Il caso campano ha numerosi aspetti in comune con i casi internazionali che rientrano nell'Ej:
• si svolge in numerose arene di contesa contemporaneamente; • sono censurate le voci critiche; • la scienza è al servizio del potere: opinioni scientifiche non comprovate passano per
scienza confermata 609 • la partecipazione degli abitanti è stata negata anche con la forza;
•
i responsabili dei disastri ambientali restano spesso impuniti. Presenta però anche diverse peculiarità:
• il territorio sacrificato è molto ampio, anche se al suo interno vi sono aree più
protette e aree del tutto sacrificate; • le minoranze non possono essere individuate (se non in casi sporadici) in base
all'etnia, ma al reddito o al loro peso politico; • gli attori dell'”oppressione” sono molti: grandi imprese, governo centrale, governo
locale, camorra; • spicca il ruolo del Commissariato (poi Sottosegretariato) all'emergenza e l'utilizzo
massiccio della deroga alla legislazione ordinaria.

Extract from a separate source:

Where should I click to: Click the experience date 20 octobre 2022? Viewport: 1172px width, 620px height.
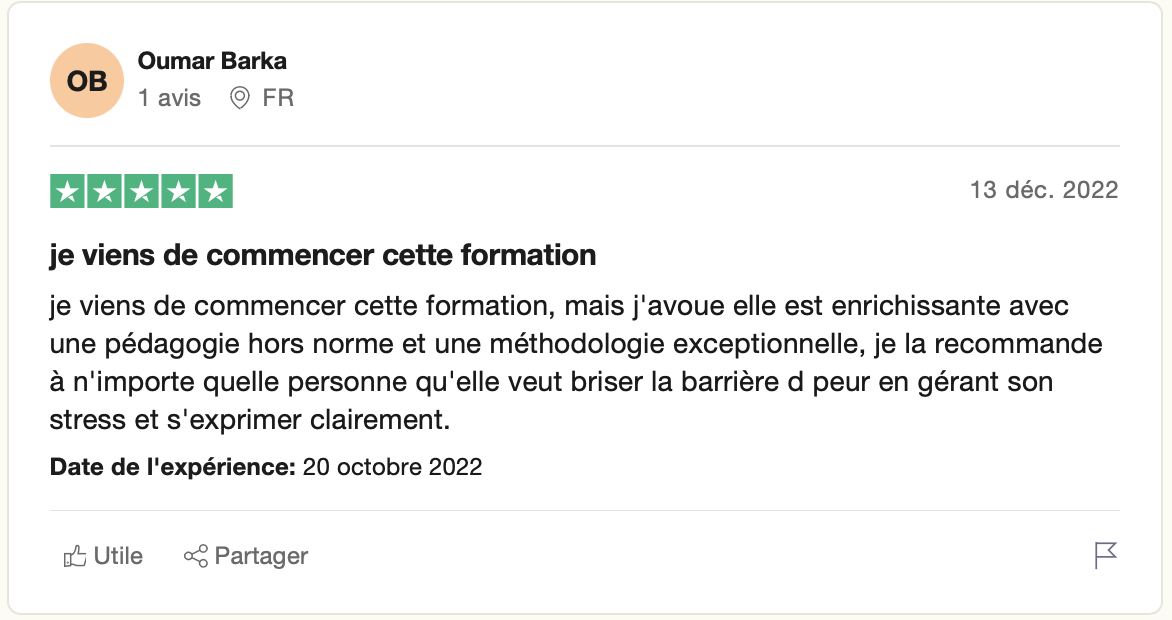(392, 467)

609 Cfr. Shrader-Frechette K., Giustizia ambientale, etica e risoluzione dei conflitti, in Faggi P., Turco A., Conflitti ambientali. Genesi, sviluppo, gestione , Milano, Unicopli, 1999, p. 90.
Come nel caso di Yucca Mountain in Nevada, l'ingiustizia ambientale è stata giustificata spesso da «opinioni scientifiche non comprovate che passano per scienza confermata» 610 : la localizzazione delle discariche di rifiuti radioattivi e tossici era stata affidata a esperti, mentre le vittime potenziali erano state escluse dalla decisione secondo l'asserzione per cui non avevano la competenza necessaria per decidere in merito. Gli scienziati del Doe (Us Department of Energy) furono di certo forzati dal governo a dare un parere che non ammettesse incertezze – mentre a causa dei pochi dati a disposizione i dubbi sulla possibilità di provocare gravi incidenti erano molti. Le ragioni politiche di giungere a una decisione in fretta sono state addotte anche in Campania, con la scusa – o giustificazione dell'emergenza, benché un'emergenza lunga 15 anni diviene poco credibile. Lo stesso capo della Protezione Civile Bertolaso, chiamato due volte a presiedere il Commissariato prima e il Sottosegretariato poi, ha giustificato l'operato della sua struttura, le decisioni contestate e le accuse della magistratura. In un'intervista ha affermato: «Sono un medico, se vedo un moribondo non aspetto l'ambulanza. Lo carico a bordo, se passo con il rosso o supero il limite di velocità, pazienza. Pagherò la multa» 611 . Probabilmente i problemi di giustizia ambientale, però, non sono paragonabili al “passare con il rosso”. O forse sì: continuando la metafora, un intervento che non rispetta le normative può causare incidenti peggiori di quelli che si vorrebbero risolvere.